Friday, August 20, 2010

Falling in Love with Alphonso

I was sixteen before I ate a mango. We lived in Puerto Rico in a dilapidated old house with a big tree in the front yard. It bore fruit, which for Alaskan transplants was an act akin to a miracle. We gathered the large ovals, golden with a tinge of red-orange, as greedily as if we were hoarding treasure, and immediately ate them. They were appallingly juicy, tangy and sweet, with a vague taste of turpentine. The peel was tough and we had no idea that we weren't supposed to eat it. Perhaps that's where the turpentine flavor lurks, because I've never found it in a mango since.
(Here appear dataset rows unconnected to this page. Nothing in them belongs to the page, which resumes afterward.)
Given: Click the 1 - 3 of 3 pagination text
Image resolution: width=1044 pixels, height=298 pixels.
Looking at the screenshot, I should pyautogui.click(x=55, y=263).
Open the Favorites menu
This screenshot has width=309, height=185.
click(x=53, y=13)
In Thailand mangoes are as much a staple as rice. Green mango salad, or somtam, is unofficially the national dish and I have eaten a pick-up truck load of this since I first encountered it. It comes in different versions and different incendiary values. I've lain awake at night for hours with my hands on fire because I made the mistake of eating somtam and sticky rice with my fingers. On the other hand, I ordered it once at a street stall in Ubon Ratchatani and was given shredded mango and peanuts with no chili at all, out of deference for my delicate farang taste buds. I almost sent it back for firepower and then realized that the pure, clear flavor of the mango was like eating cold water.

Less frequently I indulge in mango and sticky rice with coconut cream--it's seasonal and rich and no doubt capable of clogging every artery in my body. I've discovered that if the mango is ripe enough, it is completely luscious without the coconut cream, since the sticky rice is already permeated with it.

I thought I was a mango connoisseur until I had lunch with my friend Amrit in Hong Kong. She ordered dishes I had never had before--I'm still haunted by the butter chicken, which has been unequaled by any place that has served it to me since--and for dessert she chose mangoes with vanilla ice cream. But these were no ordinary mangoes, the menu told us--they were Alphonso mangoes that glowed on our plates.

An ice cream fanatic, after my first taste of mango, I let the vanilla ice cream melt. Its coldness numbed the taste of the mango slices and that was very close to sacrilege. Every mouthful of the Alphonso was a little explosion of sweetness and juice, with a velvety texture that was like a caress. It was almost an act of public indecency to eat this anywhere but in private and I forced myself not to moan.

I am not moving to Penang just so I might be able to savor an Alphonso mango or two in the Indian section of Georgetown, but I certainly hope that I do. They are like Eve's apple--one bite and the world changes forever.


JD said...

yes, Yes, YES !! Alphonso mango - That's the one :p

Janet, are you really moving to Penang now? That's very exciting! I hope you find a WONDERFUL place to live, sunny, by the water, good price, on a quiet street, on a busy street, whatever it is you are looking for :p

JD said...

Then maybe you and bou and I can enjoy a happy hour sunset on a balcony somewhere in the not too distant future and when you have a time out moment from writing ;)

janet brown said...

Yes--let's plan on doing that--and eating crab pohpia on Gurney Drive and finding the best seafood place on the island--the kind of place on a beach where we can eat with our hands and get really messy and it won't matter.

janet brown said...

And as far as a place to live goes, I want light and space in the old part of Georgetown, with wifi and room for guests--not too much to ask, is it?

Kim said...

I love this post for 2 reasons. I didn't know you've lived in Puerto Rico. And it made my mouth water for mangoes.

janet brown said...

Hi Kim--
Yes our bond is we both were nomadic in our years with our parents--and after too.
Mangoes in the US are not right--not even the champagne mangoes from the Philippines.